▸ **WHAT YOU ARE ASKED TO DO**
Write out each of the following items word for word, leaving nothing out.

— START OF RECORDED DATA —

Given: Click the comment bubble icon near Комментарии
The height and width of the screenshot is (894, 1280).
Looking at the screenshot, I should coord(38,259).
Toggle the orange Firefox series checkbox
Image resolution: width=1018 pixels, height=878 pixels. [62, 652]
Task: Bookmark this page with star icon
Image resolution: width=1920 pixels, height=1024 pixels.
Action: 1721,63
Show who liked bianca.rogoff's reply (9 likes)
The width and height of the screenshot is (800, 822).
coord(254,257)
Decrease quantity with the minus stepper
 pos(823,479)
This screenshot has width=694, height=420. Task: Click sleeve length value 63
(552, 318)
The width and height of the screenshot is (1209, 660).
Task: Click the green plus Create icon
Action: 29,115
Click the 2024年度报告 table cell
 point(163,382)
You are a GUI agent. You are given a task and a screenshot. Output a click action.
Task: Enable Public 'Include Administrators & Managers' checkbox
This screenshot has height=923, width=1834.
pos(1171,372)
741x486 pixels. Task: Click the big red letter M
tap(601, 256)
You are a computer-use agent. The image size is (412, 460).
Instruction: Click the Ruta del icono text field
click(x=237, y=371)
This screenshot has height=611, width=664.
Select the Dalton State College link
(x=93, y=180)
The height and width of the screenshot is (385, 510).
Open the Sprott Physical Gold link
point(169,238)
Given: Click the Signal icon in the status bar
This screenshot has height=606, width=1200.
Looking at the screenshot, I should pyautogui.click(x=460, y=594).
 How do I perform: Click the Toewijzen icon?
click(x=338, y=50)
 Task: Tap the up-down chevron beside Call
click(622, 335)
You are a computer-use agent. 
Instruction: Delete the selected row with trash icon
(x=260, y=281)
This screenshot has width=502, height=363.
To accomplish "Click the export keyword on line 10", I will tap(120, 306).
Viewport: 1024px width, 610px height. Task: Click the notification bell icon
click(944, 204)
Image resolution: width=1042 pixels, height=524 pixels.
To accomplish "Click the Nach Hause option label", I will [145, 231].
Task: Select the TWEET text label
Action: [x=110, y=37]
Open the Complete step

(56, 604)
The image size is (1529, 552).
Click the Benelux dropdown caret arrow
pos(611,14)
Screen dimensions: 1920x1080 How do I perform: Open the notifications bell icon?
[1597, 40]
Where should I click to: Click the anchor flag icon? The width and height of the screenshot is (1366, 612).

— END OF RECORDED DATA —

▸ **COMPLETE ANSWER**
Given: Click the comment bubble icon near Комментарии
The height and width of the screenshot is (894, 1280).
Looking at the screenshot, I should coord(38,259).
Toggle the orange Firefox series checkbox
Image resolution: width=1018 pixels, height=878 pixels. [62, 652]
Task: Bookmark this page with star icon
Image resolution: width=1920 pixels, height=1024 pixels.
Action: 1721,63
Show who liked bianca.rogoff's reply (9 likes)
The width and height of the screenshot is (800, 822).
coord(254,257)
Decrease quantity with the minus stepper
 pos(823,479)
This screenshot has width=694, height=420. Task: Click sleeve length value 63
(552, 318)
The width and height of the screenshot is (1209, 660).
Task: Click the green plus Create icon
Action: 29,115
Click the 2024年度报告 table cell
 point(163,382)
You are a GUI agent. You are given a task and a screenshot. Output a click action.
Task: Enable Public 'Include Administrators & Managers' checkbox
This screenshot has height=923, width=1834.
pos(1171,372)
741x486 pixels. Task: Click the big red letter M
tap(601, 256)
You are a computer-use agent. The image size is (412, 460).
Instruction: Click the Ruta del icono text field
click(x=237, y=371)
This screenshot has height=611, width=664.
Select the Dalton State College link
(x=93, y=180)
The height and width of the screenshot is (385, 510).
Open the Sprott Physical Gold link
point(169,238)
Given: Click the Signal icon in the status bar
This screenshot has height=606, width=1200.
Looking at the screenshot, I should pyautogui.click(x=460, y=594).
 How do I perform: Click the Toewijzen icon?
click(x=338, y=50)
 Task: Tap the up-down chevron beside Call
click(622, 335)
You are a computer-use agent. 
Instruction: Delete the selected row with trash icon
(x=260, y=281)
This screenshot has width=502, height=363.
To accomplish "Click the export keyword on line 10", I will tap(120, 306).
Viewport: 1024px width, 610px height. Task: Click the notification bell icon
click(944, 204)
Image resolution: width=1042 pixels, height=524 pixels.
To accomplish "Click the Nach Hause option label", I will [145, 231].
Task: Select the TWEET text label
Action: [x=110, y=37]
Open the Complete step

(56, 604)
The image size is (1529, 552).
Click the Benelux dropdown caret arrow
pos(611,14)
Screen dimensions: 1920x1080 How do I perform: Open the notifications bell icon?
[1597, 40]
Where should I click to: Click the anchor flag icon? The width and height of the screenshot is (1366, 612).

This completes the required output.